Wartung, Kosten und Verfügbarkeit: Worauf man beim Kauf achten sollte
Bei der Kaufentscheidung spielen neben dem Fahrgefühl auch praktische Themen eine Rolle. In der Regel sind beide Marken im Markt gut vertreten, wodurch Ersatzteile und Service häufig einfacher planbar sind als bei Nischenmodellen. Trotzdem lohnt es sich, vor dem Kauf konkret zu prüfen, wie die Verfügbarkeit in der eigenen Region aussieht und welche Wartungsintervalle im Alltag realistisch sind.
Auch die Reifenwahl ist ein wichtiger Punkt: Die Honda wird typischerweise mit straßenorientierten Reifen am besten funktionieren, während die WR 125 R je nach Einsatzprofil von offroad- oder gemischt genutzten Reifen profitiert. Wer häufig zwischen Asphalt und Schotter wechselt, sollte das bei der Auswahl berücksichtigen.
Für wen passt welches Motorrad? Stärken und Grenzen klar zugeordnet
Honda NC 750 X – ideal für
- Fahrer, die ein Motorrad für den Alltag suchen und dabei Komfort und Ruhe schätzen
- Menschen, die regelmäßig pendeln oder längere Strecken auf Landstraße fahren
- Alle, die ein Motorrad möchten, das sich unkompliziert fahren lässt und nicht ständig „eingefordert“ wird
Yamaha WR 125 R – ideal für
- Fahrer, die Offroad-nah unterwegs sind und Feldwege, Schotter oder unbefestigte Strecken mögen
- Menschen, die ein leicht zu bewegendes Motorrad bevorzugen und gerne agil fahren
- Alle, die das 125er-Enduro-Feeling suchen und bereit sind, mehr aktiv zu fahren
Wo die Grenzen liegen
- Honda NC 750 X: weniger „Enduro-first“ – bei regelmäßig anspruchsvollem Gelände ist die WR im Vorteil.
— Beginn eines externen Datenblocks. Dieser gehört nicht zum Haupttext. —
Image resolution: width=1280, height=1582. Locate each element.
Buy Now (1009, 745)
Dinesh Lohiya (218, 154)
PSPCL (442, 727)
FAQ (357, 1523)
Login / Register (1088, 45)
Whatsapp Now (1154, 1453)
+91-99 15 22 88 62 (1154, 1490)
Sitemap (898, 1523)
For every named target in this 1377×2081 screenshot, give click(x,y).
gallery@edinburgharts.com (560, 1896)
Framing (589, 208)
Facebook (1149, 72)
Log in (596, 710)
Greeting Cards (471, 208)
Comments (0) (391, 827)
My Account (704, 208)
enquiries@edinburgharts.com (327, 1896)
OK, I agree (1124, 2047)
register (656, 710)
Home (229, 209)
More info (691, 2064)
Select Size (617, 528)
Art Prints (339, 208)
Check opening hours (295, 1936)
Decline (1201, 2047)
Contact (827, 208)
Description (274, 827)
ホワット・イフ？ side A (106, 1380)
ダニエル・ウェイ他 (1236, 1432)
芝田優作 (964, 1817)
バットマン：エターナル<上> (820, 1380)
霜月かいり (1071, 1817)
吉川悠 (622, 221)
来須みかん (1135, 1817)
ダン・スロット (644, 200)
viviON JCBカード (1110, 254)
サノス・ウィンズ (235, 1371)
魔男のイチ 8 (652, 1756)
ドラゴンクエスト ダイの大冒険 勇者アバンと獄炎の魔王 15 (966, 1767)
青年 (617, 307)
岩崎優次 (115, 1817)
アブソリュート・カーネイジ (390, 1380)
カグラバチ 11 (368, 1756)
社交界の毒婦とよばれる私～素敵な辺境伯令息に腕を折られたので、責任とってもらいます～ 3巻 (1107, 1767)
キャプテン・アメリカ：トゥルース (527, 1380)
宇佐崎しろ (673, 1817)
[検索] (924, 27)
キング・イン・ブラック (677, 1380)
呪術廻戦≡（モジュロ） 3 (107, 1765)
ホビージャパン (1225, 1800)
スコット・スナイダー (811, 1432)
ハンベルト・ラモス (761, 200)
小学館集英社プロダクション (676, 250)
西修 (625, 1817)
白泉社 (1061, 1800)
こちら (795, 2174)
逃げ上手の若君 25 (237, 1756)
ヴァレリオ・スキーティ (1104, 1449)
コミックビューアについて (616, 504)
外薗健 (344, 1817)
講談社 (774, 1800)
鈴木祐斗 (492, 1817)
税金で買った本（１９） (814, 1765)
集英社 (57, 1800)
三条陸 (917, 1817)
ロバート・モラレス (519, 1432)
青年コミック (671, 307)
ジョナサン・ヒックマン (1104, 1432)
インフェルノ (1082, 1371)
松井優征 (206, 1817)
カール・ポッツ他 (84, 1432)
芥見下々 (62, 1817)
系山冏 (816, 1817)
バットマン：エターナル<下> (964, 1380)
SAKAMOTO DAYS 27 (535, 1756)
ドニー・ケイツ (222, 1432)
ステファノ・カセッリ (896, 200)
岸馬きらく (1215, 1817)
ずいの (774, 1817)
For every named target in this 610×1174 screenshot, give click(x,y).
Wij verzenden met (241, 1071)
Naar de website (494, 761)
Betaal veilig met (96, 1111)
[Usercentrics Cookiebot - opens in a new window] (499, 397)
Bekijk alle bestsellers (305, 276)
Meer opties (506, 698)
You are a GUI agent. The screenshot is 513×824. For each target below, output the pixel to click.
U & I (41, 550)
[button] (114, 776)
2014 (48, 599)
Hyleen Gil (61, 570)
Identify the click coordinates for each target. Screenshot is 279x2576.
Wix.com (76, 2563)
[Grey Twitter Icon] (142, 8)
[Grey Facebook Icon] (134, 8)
- Yamaha WR 125 R: weniger auf Langstrecken-Komfort und ruhige Alltagsroutine ausgelegt – für Dauer-Asphalt ist die Honda meist entspannter.
Fazit:
Die Honda NC 750 X ist die bessere Wahl, wenn der Alltag im Vordergrund steht: Pendeln, Landstraßenfahrten und längere Touren sollen angenehm und unkompliziert bleiben. Sie überzeugt durch ein ruhiges, berechenbares Fahrgefühl und eine Ergonomie, die auch über längere Zeit trägt. Wer gelegentlich Schotter sieht, kommt damit klar – aber das Motorrad ist nicht als Offroad-Werkzeug gedacht.
Die Yamaha WR 125 R passt am besten, wenn das Motorrad mehr „Abenteuer“ als Routine liefern soll: Feldwege, Schotterpassagen und das Gefühl, schnell und agil unterwegs zu sein. Sie spielt ihre Stärken dort aus, wo Kontrolle auf wechselndem Untergrund wichtiger ist als maximale Langstreckenruhe. Für viel Asphalt und lange, gleichmäßige Strecken wirkt die Honda meist stimmiger.
Kurz gesagt: NC 750 X für den entspannten Allround-Alltag, WR 125 R für Offroad-nahes Fahren und mehr Agilität im Gelände.